Experience of co-creating urban knowledge with children in three continents
PhD ceremony:S. (Soran) Mansournia, MScWhen:May 28, 2026 Start:09:00Supervisors:dr. F.J. (Frans) Sijtsma, prof. dr. C. Ergler, prof. dr. C. FreemanCo-supervisor:F. (Farzaneh) Bahrami, DrWhere:Academy building UGFaculty:Spatial Sciences
Where Play Comes Alive!

This PhD thesis examines how children’s everyday experiences of the city can be made visible in urban studies and planning. Cities are often assessed through adult-defined measures such as playgrounds, green space, or transport infrastructure, while children’s own knowledge of the places they use, value, and enjoy remains underrepresented. To address this gap, the thesis develops and tests Playscape-mapper, a geospatial method that combines digital mapping with children’s stories and visual materials.The research was carried out with 1,480 children across five cities in Rojhilatê Kurdistan (Iran), the Netherlands, and Aotearoa New Zealand. In the first step of the Playscape-mapper, children mapped their environmental experiences in 5,920 places. Based on these digitised data, the thesis developed two spatial indicators—HAPiDAYS and SUBindex—to assess the child-friendliness of cities and to compare how children’s favourite places are connected to their daily routines.
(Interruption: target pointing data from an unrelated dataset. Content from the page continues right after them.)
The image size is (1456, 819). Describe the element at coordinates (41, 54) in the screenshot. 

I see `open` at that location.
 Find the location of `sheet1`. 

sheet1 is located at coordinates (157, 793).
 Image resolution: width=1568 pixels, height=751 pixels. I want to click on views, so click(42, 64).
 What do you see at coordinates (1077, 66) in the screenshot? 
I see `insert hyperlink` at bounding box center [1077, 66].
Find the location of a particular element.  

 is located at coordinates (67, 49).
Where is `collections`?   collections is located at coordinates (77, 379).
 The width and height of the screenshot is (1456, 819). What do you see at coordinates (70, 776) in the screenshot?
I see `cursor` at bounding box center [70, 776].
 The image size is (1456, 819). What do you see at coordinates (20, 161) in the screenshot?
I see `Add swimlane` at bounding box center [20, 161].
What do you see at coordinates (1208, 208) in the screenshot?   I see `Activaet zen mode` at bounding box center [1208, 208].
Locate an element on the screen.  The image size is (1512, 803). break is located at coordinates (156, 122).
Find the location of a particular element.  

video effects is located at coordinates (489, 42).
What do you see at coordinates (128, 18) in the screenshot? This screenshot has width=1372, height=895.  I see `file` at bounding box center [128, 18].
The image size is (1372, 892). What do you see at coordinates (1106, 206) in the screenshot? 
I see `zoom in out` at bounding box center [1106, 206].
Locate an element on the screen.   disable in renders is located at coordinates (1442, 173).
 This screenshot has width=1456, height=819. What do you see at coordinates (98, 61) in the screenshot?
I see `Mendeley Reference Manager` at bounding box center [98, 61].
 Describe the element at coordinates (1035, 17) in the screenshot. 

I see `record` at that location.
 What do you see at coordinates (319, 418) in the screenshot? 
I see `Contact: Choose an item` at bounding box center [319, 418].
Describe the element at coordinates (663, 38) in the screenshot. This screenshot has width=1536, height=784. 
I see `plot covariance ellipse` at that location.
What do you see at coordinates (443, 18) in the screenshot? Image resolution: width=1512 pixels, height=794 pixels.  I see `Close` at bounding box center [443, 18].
In the second step, focused on geo-tagging and geo-storytelling, children contributed 715 geo-referenced stories and visualisations (photographs and drawings) explaining why the places they had mapped were meaningful to them.The findings show that children’s valued places are often not purpose-built play spaces, but ordinary public spaces such as streets, parks, waterfronts, bazaars, and city centres. What matters most is not only the presence of facilities, but whether places are accessible, embedded in everyday life, and supportive of social connection, play, movement, and a sense of belonging. The thesis argues that children’s lived experiences provide essential evidence for understanding and improving child-friendly cities.